Exercise instructions: Exact reproduction is required for the lines below starting at the line with "Click the Details button below match list" and ending at the line with "This screenshot has width=1024, height=624.", both included. No other lines, and no pictures.

(Input begins)

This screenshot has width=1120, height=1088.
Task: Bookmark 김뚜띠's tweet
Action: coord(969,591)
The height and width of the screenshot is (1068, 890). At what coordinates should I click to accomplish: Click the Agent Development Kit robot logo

(Input ends)
(Input begins)

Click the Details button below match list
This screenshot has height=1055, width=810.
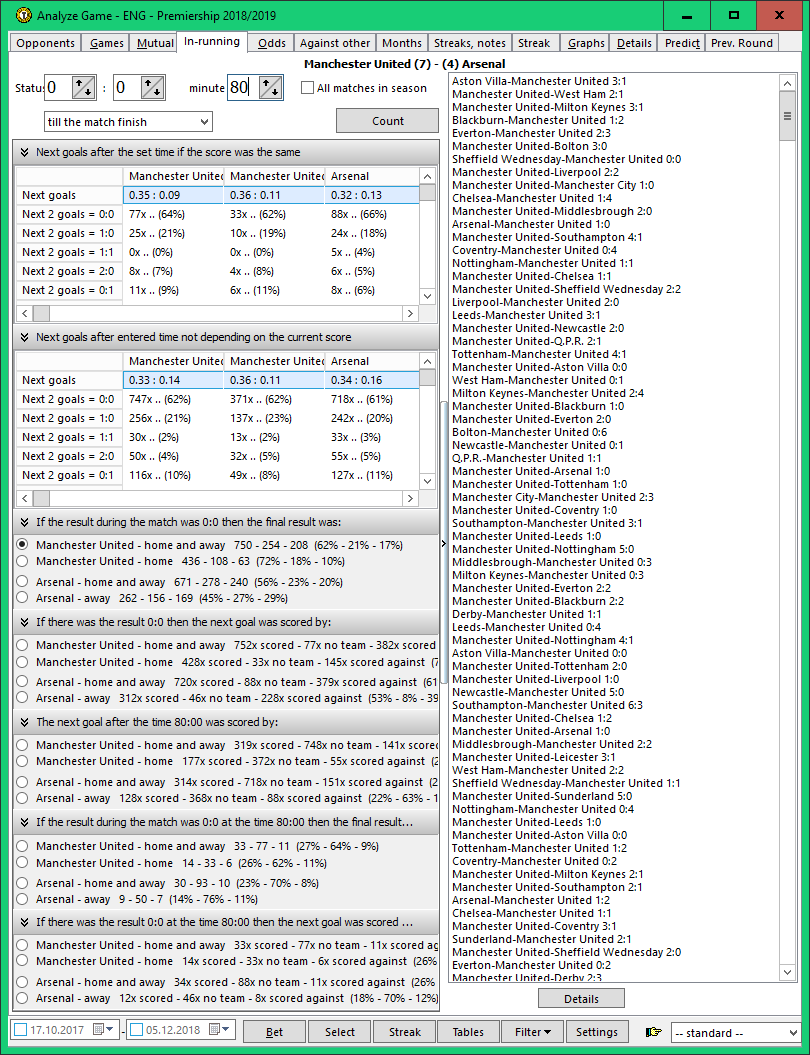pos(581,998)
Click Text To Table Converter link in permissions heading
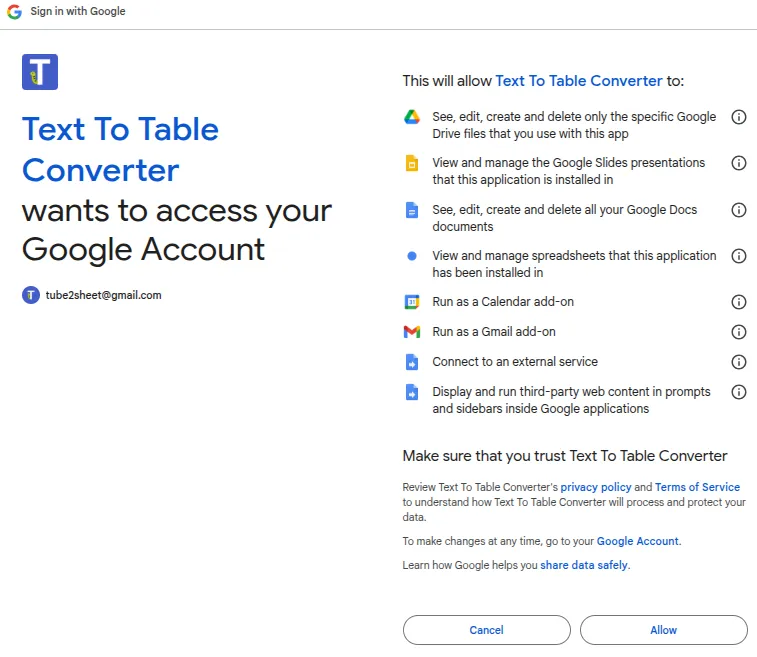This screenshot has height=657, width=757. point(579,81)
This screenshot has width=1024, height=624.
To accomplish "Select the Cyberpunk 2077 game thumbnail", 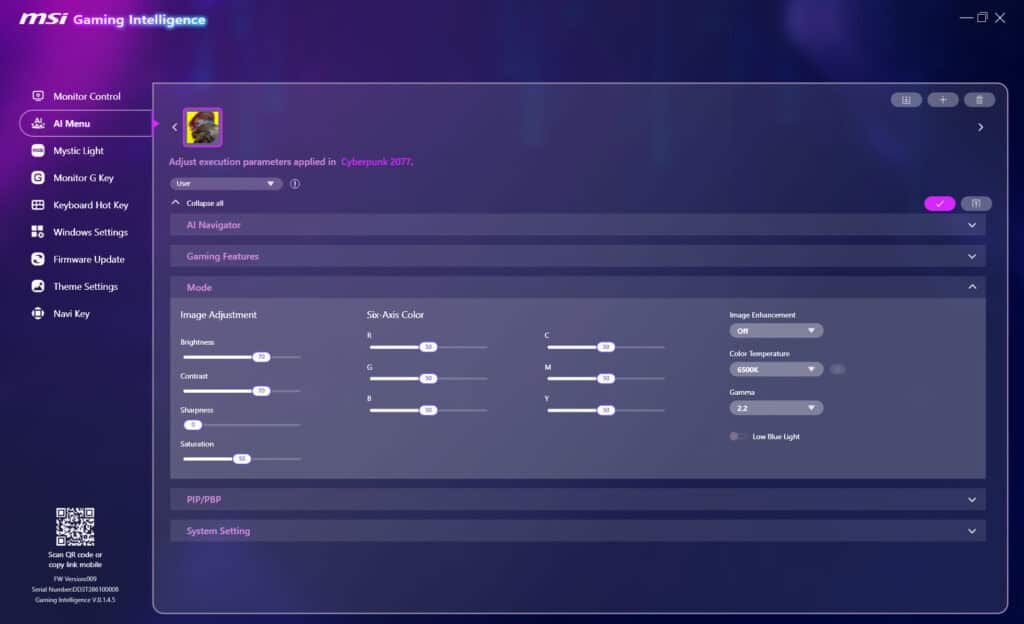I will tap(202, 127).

(Input ends)
(Input begins)

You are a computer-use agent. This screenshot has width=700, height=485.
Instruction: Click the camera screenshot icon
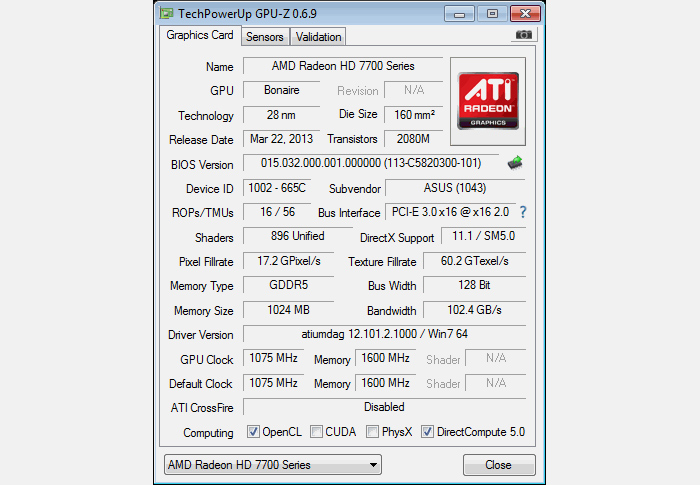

(Input ends)

Task answer:
Click the Details button below match list
This screenshot has height=1055, width=810.
pos(581,998)
Click Text To Table Converter link in permissions heading
This screenshot has height=657, width=757. point(579,81)
This screenshot has width=1024, height=624.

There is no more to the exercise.